- **SELECTED EXTRACT**
□ □ □

A new UN report says 69 allegations of sexual exploitation and abuse were reported in 10 peacekeeping missions in 2015 and calls for on-site court-martials of alleged perpetrators and DNA testing

to identify them.

Secretary-General Ban Ki-moon’s report, obtained Thursday, for the first time provides the names of all countries whose troops are allegedly involved. The allegations will be posted online and updated with the progress and outcome of investigations.

The 69 allegations reported last year were a marked increase from the 52 in 2014, and higher than the 66 in 2013, the report said.

Nearly one-third of the 2015 allegations - 22 - are from the UN mission in the Central African Republic, which has made headlines over reports of some peacekeepers sent to protect civilians instead trading sex for money and sexually abusing minors.

The UN has been under pressure to act more quickly in tackling sexual exploitation and abuse after an independent panel in December described the world body’s “gross institutional failure” in handling allegations against French and other peacekeepers in the Central African Republic. That report said the months-long delay in addressing children’s accounts of abuse had led to even more reported assaults.

Peacekeeping sexual abuse and exploitation has been one of the most persistent and embarrassing problems for the UN and its member nations. Over 100,000 peacekeepers serve in some of the world’s most volatile and poverty-stricken areas, and many victims are children and women trying to feed their families.

Often no one is punished because peacekeepers come under the legal jurisdiction of their home countries.

In his report, the secretary-general urges the General Assembly to consider an international convention on “crimes committed in peacekeeping operations” and to update national laws to ensure they apply to sex crimes committed by their citizens serving in UN peace operations.

□ □ □

- **SUPPLIED DATA**
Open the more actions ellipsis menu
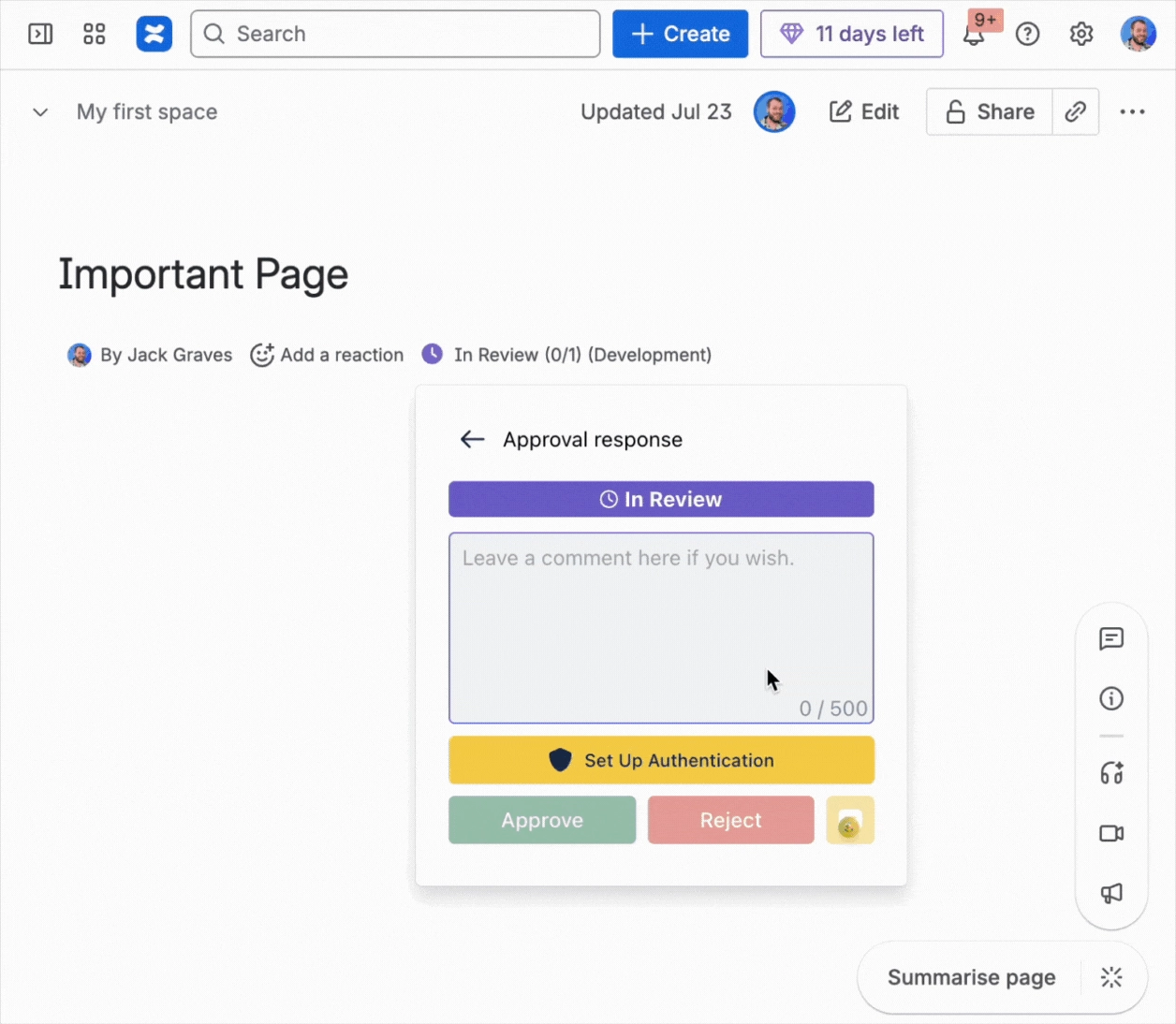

□ □ □

- **EXERCISES TO COMPLETE**
(1) Quote the article on peacekeeping sexual abuse from "Often no one" to "UN peace operations.".
(2) According to the article on peacekeeping sexual abuse, why is it often the case that no one is punished for these offenses?

- **ANSWER LIST**
(1)
Often no one is punished because peacekeepers come under the legal jurisdiction of their home countries.

In his report, the secretary-general urges the General Assembly to consider an international convention on “crimes committed in peacekeeping operations” and to update national laws to ensure they apply to sex crimes committed by their citizens serving in UN peace operations.

(2) Peacekeepers come under the legal jurisdiction of their home countries, so punishment often does not follow.